Red creeping thyme. Photo by: Proven Winners

If you’ve only thought of thyme as a plant for the herb garden, you may be surprised to discover that there are also several creeping varieties valued more for their ornamental attributes than their culinary qualities.

Forming a dense, ground-hugging mat of tiny evergreen leaves, creeping thyme is ideal for use as a foot-friendly groundcover to fill gaps between stepping stones and patio pavers, where the foliage will release its heady herbal scent whenever you tiptoe through it.

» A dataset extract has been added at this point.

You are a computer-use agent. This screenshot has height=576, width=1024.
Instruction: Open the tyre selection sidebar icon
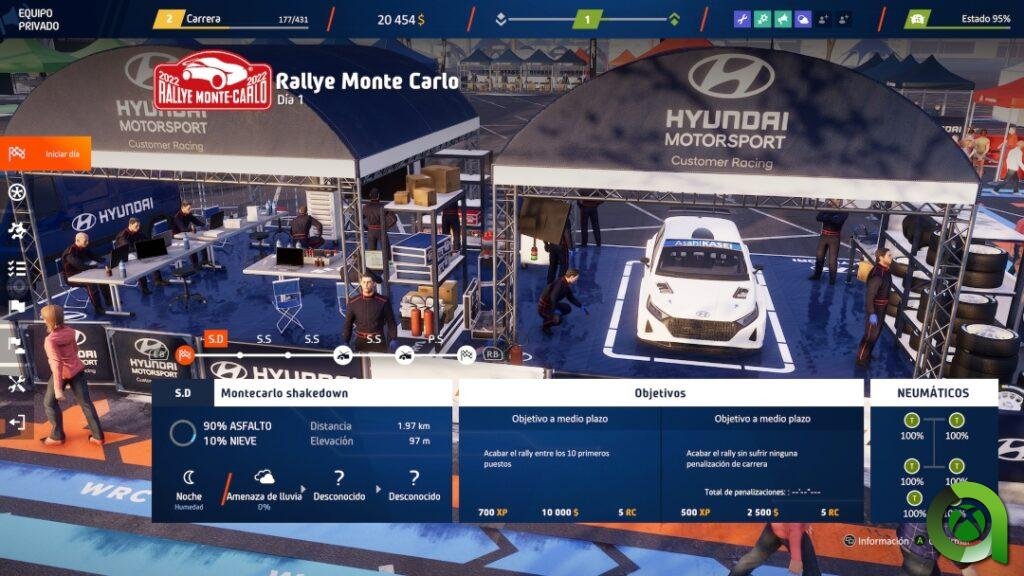(16, 191)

Because of its ability to withstand moderate foot traffic, creeping thyme can also be used as an easy-care lawn substitute, especially on sunny hillsides and slopes. Not only does this drought-tolerant perennial require much less water than traditional turf grass, it also spreads quickly to fill in bare spots. As a bonus, creeping thyme creates a colorful floral carpet in late spring, when it bursts into a profusion of dainty pink or purple flowers.

On this page: Basics | Planting | Care | Pictures | Landscaping Ideas

On this page:


Botanical name:

Thymus spp.

Common names:

Creeping thyme, mother of thyme, wild thyme

Plant type:

Semi-woody perennial groundcover




Full sun


1 to 4 inches tall, spreading up to 18 inches. Plants may be slightly taller when in bloom.

Bloom time:

Late spring to early summer, with the blooms lasting for 3 to 4 weeks. Plants may not flower during their first growing season because they will be focusing all their energy on root development. However, they should flower prolifically the following spring.


Star- or bell-shaped, measuring about 1/8 inch across. Usually in shades of pink or purple, although some cultivars have red or white blooms.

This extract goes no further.